Há quase nove anos na fila esperando pela doação de um rim, Ricardo Medeiros de Oliveira, de 48 anos, não imaginava que a notícia sobre a possibilidade do transplante chegaria enquanto fazia uma trilha no Parque Nacional da Serra dos Órgãos, em Teresópolis (RJ), no último sábado (23). Menos ainda, esperava a mobilização que se formaria para que ele pudesse vir para a Santa Casa de Misericórdia de Juiz de Fora a tempo para realizar o procedimento. No alto da Pedra do Sino, Ricardo embarcou no helicóptero do Corpo de Bombeiros de Teresópolis, que realizou o “resgate” para que o paciente pudesse, enfim, receber o órgão que por muito esperou.
Essa foi a segunda vez que Ricardo, natural de Petrópolis (RJ), precisou realizar um transplante de rim. A primeira ocorreu em 1999, quando recebeu a doação de seu irmão. Depois de anos com o órgão, ele teve complicações e, novamente, precisou voltar a fazer diálise e entrar na fila de espera por um novo rim. “Nós deixamos o transplante até meio que no esquecimento. Vai passando tanto tempo”, comenta. “Já estava escrito que seria naquele momento, naquele local. Deus sabe de todas as coisas.”

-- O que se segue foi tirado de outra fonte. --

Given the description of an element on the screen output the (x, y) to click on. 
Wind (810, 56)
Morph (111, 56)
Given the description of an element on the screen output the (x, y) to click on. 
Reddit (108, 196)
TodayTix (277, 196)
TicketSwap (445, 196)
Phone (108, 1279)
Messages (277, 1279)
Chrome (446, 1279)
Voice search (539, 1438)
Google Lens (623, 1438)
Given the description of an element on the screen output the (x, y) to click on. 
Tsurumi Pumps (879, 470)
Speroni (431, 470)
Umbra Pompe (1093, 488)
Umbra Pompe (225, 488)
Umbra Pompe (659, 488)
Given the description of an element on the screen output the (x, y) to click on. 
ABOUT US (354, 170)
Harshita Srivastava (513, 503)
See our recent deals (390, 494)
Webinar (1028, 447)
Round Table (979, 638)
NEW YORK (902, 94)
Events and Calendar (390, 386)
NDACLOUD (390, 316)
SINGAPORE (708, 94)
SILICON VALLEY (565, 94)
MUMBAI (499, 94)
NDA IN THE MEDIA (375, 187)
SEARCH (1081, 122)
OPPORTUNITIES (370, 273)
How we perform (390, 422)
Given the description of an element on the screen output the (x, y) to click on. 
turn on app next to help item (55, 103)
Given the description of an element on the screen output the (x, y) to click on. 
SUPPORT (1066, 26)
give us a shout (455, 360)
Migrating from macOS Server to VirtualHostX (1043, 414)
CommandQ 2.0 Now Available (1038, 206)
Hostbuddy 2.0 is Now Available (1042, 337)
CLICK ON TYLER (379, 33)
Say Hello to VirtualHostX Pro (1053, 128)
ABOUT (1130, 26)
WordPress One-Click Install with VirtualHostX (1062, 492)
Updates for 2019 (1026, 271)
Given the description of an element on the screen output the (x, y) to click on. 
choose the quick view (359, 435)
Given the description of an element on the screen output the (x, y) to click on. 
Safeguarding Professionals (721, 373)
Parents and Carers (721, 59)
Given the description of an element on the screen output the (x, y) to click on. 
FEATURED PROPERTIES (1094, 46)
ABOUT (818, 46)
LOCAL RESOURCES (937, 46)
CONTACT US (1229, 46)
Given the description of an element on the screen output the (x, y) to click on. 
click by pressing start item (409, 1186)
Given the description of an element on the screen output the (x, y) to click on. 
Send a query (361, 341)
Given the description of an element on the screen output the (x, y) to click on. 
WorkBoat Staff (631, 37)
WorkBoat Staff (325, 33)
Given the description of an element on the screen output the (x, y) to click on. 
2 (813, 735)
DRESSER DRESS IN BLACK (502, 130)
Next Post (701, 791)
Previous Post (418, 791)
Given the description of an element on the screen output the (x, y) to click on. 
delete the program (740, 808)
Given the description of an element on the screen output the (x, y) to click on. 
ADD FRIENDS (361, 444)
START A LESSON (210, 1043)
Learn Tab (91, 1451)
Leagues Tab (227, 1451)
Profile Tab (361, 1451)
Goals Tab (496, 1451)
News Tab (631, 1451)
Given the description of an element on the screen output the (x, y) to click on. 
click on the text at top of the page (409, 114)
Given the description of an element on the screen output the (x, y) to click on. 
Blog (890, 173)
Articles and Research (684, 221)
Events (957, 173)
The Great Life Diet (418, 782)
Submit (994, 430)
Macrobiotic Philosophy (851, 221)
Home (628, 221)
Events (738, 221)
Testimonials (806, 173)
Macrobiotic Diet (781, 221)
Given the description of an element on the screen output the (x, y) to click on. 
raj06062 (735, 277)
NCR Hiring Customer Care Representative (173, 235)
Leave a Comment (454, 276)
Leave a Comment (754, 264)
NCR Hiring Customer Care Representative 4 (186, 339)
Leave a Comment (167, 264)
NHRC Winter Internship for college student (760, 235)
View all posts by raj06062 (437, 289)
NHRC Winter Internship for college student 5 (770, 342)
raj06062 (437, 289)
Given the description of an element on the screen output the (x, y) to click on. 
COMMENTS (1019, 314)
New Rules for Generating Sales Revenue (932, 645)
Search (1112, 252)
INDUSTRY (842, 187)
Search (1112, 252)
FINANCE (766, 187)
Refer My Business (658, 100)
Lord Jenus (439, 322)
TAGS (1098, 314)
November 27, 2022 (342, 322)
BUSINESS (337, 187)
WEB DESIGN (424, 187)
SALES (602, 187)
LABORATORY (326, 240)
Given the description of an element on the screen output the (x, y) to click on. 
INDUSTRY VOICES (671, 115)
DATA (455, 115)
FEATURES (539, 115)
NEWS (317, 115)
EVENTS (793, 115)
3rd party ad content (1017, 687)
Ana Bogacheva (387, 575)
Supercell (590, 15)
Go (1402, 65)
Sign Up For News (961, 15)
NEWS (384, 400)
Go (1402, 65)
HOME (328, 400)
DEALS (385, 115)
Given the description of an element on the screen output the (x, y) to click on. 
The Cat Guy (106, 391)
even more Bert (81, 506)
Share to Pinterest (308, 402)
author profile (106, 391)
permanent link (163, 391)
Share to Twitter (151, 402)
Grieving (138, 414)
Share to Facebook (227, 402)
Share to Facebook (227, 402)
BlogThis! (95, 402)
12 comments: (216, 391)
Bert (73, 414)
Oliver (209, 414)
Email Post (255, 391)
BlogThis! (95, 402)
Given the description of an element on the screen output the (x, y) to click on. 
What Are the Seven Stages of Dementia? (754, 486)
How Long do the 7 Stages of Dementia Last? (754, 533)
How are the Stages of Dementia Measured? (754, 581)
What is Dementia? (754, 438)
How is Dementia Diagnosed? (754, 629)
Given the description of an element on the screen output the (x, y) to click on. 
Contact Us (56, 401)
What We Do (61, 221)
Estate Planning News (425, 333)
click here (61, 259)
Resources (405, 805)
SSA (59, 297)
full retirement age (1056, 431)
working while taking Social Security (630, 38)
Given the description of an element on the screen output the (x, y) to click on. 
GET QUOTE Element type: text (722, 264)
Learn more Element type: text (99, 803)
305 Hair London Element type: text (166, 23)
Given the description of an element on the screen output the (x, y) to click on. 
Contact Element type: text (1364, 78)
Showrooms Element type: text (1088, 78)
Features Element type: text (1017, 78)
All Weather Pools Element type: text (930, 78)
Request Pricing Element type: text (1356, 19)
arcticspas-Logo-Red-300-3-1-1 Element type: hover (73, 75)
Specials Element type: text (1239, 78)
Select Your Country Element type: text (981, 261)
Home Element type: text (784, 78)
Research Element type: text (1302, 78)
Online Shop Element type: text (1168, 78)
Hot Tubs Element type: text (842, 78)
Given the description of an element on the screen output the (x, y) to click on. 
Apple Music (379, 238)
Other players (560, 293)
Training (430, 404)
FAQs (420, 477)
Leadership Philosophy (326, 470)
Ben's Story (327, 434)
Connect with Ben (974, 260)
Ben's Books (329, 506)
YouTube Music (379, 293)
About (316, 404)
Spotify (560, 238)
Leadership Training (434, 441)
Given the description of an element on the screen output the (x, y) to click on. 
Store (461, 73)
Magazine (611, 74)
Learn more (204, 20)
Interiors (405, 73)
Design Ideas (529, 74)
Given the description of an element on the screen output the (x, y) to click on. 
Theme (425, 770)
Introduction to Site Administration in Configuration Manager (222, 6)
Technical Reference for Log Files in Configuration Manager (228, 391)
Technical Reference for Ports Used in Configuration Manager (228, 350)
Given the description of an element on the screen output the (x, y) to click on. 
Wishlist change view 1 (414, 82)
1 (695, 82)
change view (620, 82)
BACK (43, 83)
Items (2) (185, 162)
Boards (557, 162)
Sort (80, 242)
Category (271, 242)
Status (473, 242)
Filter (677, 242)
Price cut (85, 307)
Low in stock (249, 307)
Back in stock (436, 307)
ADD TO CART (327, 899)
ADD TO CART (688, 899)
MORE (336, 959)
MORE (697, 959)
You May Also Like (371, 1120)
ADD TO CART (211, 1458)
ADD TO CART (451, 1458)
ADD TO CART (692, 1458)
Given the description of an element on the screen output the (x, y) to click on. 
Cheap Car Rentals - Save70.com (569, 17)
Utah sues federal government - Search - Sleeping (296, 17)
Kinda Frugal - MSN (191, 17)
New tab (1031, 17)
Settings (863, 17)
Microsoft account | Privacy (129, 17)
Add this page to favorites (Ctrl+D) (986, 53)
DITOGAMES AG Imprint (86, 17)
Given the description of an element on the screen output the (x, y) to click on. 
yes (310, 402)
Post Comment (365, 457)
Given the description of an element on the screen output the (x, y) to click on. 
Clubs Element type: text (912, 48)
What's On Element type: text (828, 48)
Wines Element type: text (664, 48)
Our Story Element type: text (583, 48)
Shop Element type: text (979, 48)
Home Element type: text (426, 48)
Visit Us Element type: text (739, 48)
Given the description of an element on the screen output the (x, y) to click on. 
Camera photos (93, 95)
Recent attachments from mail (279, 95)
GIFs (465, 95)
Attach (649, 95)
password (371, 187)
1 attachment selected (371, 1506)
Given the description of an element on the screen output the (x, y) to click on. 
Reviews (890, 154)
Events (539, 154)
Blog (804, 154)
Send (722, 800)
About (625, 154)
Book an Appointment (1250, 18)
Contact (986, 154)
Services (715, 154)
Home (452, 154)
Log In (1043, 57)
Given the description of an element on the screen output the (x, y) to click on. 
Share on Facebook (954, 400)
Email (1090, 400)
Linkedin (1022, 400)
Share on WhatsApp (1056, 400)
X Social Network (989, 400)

No sábado, Ricardo, que é condutor de atrativos naturais, caminhava no Parque Nacional da Serra dos Órgãos com um grupo de amigos quando recebeu a notícia de que havia um rim compatível disponível. O local, entretanto, era de difícil acesso, inclusive com baixo sinal telefônico. “No primeiro momento, eu falei que eu não conseguiria, até porque a distância que eu estava era de quatro horas de caminhada. Nesse tempo, eu já tinha que estar em Juiz de Fora, então não daria. Eu teria que ir para Teresópolis e, de lá, para Juiz de Fora. Então, eles começaram a correr atrás de um jeito de me buscar.”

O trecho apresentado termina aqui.